– Она не будет подавать в суд, – сказала я.
– Расскажи это «Крематорию» в Бостоне. Там тоже укусили женщину, и она засудила их так, что им пришлось закрыться. У них даже пикеты выставили.
Я похлопала его по руке, и от моего прикосновения он замер. Его кожа создавала тяжелое, почти деревянное ощущение, которое появляется у вампов, когда они не стараются быть людьми. Я встретилась взглядом с его темными глазами. Его лицо было таким же неподвижным и безразличным, как стекло.
– Поеду поговорю с предполагаемой потерпевшей.
Он просто смотрел на меня.
– Это не поможет, Анита. Она – человек. А мы – нет. Ничто из того, что они делают в Вашингтоне, этого не изменит.
Я убрала руку, и отогнала от себя желание вытереть ее о платье. Мне никогда не нравилось ощущение, которое исходило от вампиров, когда они становились неподвижными и будто из другого мира. Они казались не из плоти, а скорее из пластика, как дельфины, но хуже, словно под кожей не было мускулов, только сплошная твердь, как под корой дерева.
– Я сделаю, что смогу, Гарри.
– Мы монстры, Анита. И всегда будем монстрами. Мне доставляет огромное удовольствие ходить по улицам, как все, но это не продлится долго.
– Может так, а может, и нет, – сказала я, – давай разберемся с этой проблемой прежде, чем займемся еще одной, хорошо?
Он кивнул и ушел складывать стаканы.
– Вы звучали утешительно, – сказал Перри.
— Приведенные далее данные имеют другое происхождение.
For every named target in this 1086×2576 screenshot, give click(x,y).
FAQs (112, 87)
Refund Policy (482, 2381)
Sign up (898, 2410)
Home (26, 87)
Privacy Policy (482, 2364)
Любой другой из команды добавил бы, что это на меня не похоже. Конечно, этот любой другой уже прошелся бы и по поводу моего платья. Я собиралась ехать в Управление – штаб-квартиру РГРПС. Там будет Дольф и, скорее всего, Зебровски. Вот у них точно найдется, что сказать на счет моего платья.
Глава 24
В три часа я уже была в штаб-квартире Региональной Группы Расследования Противоестественных случаев. У всей команды были специально для нас сделанные значки с надписью ПСМ красным или зеленым цветом, на выбор. Их притащил Зебровски, и все мы стали их носить, даже Дольф. Первый вампир, убитый нами после появления значков, прибыл в морг с одним из них, приколотым к рубашке. Мы никогда не узнаем, кто это сделал, но я бы поставила на Зебровски.
Зебровски встретил меня на лестнице, ведущей в комнату отряда.
– Если у этого платья сделать разрезы чуть выше, получится майка, – сказал он.
Я осмотрела его с головы до ног. Его бледно-синяя рубашка вылезала из темно-зеленых слаксов, галстук завязан столь небрежно, что смотрелся неуклюжим ошейником.
– Боже, Зебровски, Кэти на тебя рассердилась?
Он нахмурился.
– Нет, с чего бы?
Я указала на галстук, который не подходил ни к рубашке, ни к штанам.
– Она позволила тебе в этом показаться на люди.
Он ухмыльнулся.
– Я одевался в темноте.
Я тронула галстук с черным рисунком.
– Охотно верю.
Но это его не задело. Он распахнул дверь в комнату отряда и провозгласил:
– Красота пред старостью. (перевернутое выражение от Age before beauty, pearls before swine – дословно: Годы перед красотой, бисер перед свиньями – прим. переводчика) Наступила моя очередь хмуриться.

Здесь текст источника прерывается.